What is com.apple.cscachefs?

I wish I knew! As far as I can tell it is a xattr type unique to Apple, and only added to certain files when they are passed from an originating client Mac A to a second client Mac B via iCloud Drive (or using a similar iCloud process). They have binary content (but not a binary property list) of 70 bytes fixed size, which contains no evident string data.

They are attached to the executable code and other files of size within application bundles. They are not attached to smaller property lists, signatures, folders, or similar, within the bundle. Because xattrs are not included in Gatekeeper’s signature checks, they do not affect app execution, nor do they appear to result in any other behaviour on a Mac. Once attached, they remain, unless deliberately removed by the user.

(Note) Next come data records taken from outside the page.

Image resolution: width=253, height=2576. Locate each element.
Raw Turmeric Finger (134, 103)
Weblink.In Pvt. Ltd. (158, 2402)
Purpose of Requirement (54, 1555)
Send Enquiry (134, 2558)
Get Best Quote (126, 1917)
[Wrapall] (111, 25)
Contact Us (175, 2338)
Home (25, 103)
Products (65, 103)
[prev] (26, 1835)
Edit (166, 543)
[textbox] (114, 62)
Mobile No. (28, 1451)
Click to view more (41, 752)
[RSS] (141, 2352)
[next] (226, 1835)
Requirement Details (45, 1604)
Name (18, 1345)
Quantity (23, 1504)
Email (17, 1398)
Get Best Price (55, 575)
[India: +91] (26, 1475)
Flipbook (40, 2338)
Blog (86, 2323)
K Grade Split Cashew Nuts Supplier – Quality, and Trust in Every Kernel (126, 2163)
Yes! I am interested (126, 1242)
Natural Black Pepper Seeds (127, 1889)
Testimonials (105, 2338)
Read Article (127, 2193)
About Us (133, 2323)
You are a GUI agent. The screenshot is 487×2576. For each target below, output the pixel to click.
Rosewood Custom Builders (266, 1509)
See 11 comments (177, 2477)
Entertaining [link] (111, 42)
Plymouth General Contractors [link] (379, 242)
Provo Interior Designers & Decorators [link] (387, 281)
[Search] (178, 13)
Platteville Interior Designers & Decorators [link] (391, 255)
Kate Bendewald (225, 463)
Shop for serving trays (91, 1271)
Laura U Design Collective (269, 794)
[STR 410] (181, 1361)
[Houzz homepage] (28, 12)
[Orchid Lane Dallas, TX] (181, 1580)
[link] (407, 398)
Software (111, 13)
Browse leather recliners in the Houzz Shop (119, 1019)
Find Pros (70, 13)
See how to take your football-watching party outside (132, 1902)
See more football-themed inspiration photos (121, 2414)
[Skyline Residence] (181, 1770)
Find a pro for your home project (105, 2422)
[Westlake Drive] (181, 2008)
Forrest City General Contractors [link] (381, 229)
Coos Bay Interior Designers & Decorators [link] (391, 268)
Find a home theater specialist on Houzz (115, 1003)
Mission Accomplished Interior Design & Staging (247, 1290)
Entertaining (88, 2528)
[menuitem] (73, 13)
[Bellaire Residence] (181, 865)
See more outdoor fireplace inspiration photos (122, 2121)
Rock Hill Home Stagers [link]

Their name appears to be a compound of Core Services, cache, and File System, and may be a marker for special handling within iCloud storage. If you know any more, I’d be most interested to hear, please.

Why does iCloud do all this?

I can only presume that these measures are intended to prevent potential spread of xattr-based malware or obfuscated content between Macs using iCloud. If you have any better ideas, I’d love to hear them.

What can you do about it?

To avoid xattr stripping and the addition of com.apple.cscachefs, pass iCloud archives or other prepared versions of apps or other files. It currently makes no attempt to tamper with their contents, or even add a quarantine flag.